_Instructions for the task_
Every entry should be transcribed word for word, so that nothing is missing.

_Stored data_
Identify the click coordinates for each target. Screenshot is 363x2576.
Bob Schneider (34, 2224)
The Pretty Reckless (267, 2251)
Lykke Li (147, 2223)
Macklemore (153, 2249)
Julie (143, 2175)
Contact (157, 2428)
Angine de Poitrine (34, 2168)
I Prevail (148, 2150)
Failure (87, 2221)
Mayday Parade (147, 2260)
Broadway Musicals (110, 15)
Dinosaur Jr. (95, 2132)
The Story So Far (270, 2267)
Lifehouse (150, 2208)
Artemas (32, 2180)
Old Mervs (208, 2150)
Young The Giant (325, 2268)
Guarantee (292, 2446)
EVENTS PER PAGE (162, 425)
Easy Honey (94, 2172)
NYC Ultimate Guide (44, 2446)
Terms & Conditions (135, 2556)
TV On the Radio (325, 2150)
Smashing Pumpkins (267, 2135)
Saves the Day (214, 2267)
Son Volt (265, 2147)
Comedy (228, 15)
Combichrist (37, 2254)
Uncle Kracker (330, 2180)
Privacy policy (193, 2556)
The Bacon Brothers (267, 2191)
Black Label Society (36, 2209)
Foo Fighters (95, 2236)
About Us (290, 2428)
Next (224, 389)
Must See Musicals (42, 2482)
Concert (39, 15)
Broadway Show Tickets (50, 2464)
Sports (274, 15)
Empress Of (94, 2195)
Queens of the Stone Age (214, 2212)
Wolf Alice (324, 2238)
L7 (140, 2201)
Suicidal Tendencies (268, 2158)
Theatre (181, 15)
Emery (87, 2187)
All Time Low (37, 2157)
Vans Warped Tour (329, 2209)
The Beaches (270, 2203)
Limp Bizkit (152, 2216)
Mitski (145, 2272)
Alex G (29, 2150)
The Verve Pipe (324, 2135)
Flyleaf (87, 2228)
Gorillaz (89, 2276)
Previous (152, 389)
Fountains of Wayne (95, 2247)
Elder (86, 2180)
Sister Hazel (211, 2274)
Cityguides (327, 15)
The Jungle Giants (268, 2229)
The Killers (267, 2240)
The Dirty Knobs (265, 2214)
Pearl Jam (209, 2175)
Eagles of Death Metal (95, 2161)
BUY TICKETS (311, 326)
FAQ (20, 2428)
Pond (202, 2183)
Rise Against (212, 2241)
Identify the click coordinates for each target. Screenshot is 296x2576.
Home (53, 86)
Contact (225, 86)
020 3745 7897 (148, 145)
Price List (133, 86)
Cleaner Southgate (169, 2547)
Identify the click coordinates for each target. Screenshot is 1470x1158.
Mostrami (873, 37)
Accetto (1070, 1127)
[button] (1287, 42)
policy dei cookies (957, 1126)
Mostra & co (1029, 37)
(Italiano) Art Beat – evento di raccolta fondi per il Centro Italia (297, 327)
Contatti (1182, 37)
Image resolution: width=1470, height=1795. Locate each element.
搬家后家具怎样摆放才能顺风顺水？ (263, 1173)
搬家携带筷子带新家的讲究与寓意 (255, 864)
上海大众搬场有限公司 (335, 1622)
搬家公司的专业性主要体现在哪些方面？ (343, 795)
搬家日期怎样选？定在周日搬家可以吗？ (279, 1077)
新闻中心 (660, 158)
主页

_Reply to the task_
Identify the click coordinates for each target. Screenshot is 363x2576.
Bob Schneider (34, 2224)
The Pretty Reckless (267, 2251)
Lykke Li (147, 2223)
Macklemore (153, 2249)
Julie (143, 2175)
Contact (157, 2428)
Angine de Poitrine (34, 2168)
I Prevail (148, 2150)
Failure (87, 2221)
Mayday Parade (147, 2260)
Broadway Musicals (110, 15)
Dinosaur Jr. (95, 2132)
The Story So Far (270, 2267)
Lifehouse (150, 2208)
Artemas (32, 2180)
Old Mervs (208, 2150)
Young The Giant (325, 2268)
Guarantee (292, 2446)
EVENTS PER PAGE (162, 425)
Easy Honey (94, 2172)
NYC Ultimate Guide (44, 2446)
Terms & Conditions (135, 2556)
TV On the Radio (325, 2150)
Smashing Pumpkins (267, 2135)
Saves the Day (214, 2267)
Son Volt (265, 2147)
Comedy (228, 15)
Combichrist (37, 2254)
Uncle Kracker (330, 2180)
Privacy policy (193, 2556)
The Bacon Brothers (267, 2191)
Black Label Society (36, 2209)
Foo Fighters (95, 2236)
About Us (290, 2428)
Next (224, 389)
Must See Musicals (42, 2482)
Concert (39, 15)
Broadway Show Tickets (50, 2464)
Sports (274, 15)
Empress Of (94, 2195)
Queens of the Stone Age (214, 2212)
Wolf Alice (324, 2238)
L7 (140, 2201)
Suicidal Tendencies (268, 2158)
Theatre (181, 15)
Emery (87, 2187)
All Time Low (37, 2157)
Vans Warped Tour (329, 2209)
The Beaches (270, 2203)
Limp Bizkit (152, 2216)
Mitski (145, 2272)
Alex G (29, 2150)
The Verve Pipe (324, 2135)
Flyleaf (87, 2228)
Gorillaz (89, 2276)
Previous (152, 389)
Fountains of Wayne (95, 2247)
Elder (86, 2180)
Sister Hazel (211, 2274)
Cityguides (327, 15)
The Jungle Giants (268, 2229)
The Killers (267, 2240)
The Dirty Knobs (265, 2214)
Pearl Jam (209, 2175)
Eagles of Death Metal (95, 2161)
BUY TICKETS (311, 326)
FAQ (20, 2428)
Pond (202, 2183)
Rise Against (212, 2241)
Identify the click coordinates for each target. Screenshot is 296x2576.
Home (53, 86)
Contact (225, 86)
020 3745 7897 (148, 145)
Price List (133, 86)
Cleaner Southgate (169, 2547)
Identify the click coordinates for each target. Screenshot is 1470x1158.
Mostrami (873, 37)
Accetto (1070, 1127)
[button] (1287, 42)
policy dei cookies (957, 1126)
Mostra & co (1029, 37)
(Italiano) Art Beat – evento di raccolta fondi per il Centro Italia (297, 327)
Contatti (1182, 37)
Image resolution: width=1470, height=1795. Locate each element.
搬家后家具怎样摆放才能顺风顺水？ (263, 1173)
搬家携带筷子带新家的讲究与寓意 (255, 864)
上海大众搬场有限公司 (335, 1622)
搬家公司的专业性主要体现在哪些方面？ (343, 795)
搬家日期怎样选？定在周日搬家可以吗？ (279, 1077)
新闻中心 (660, 158)
主页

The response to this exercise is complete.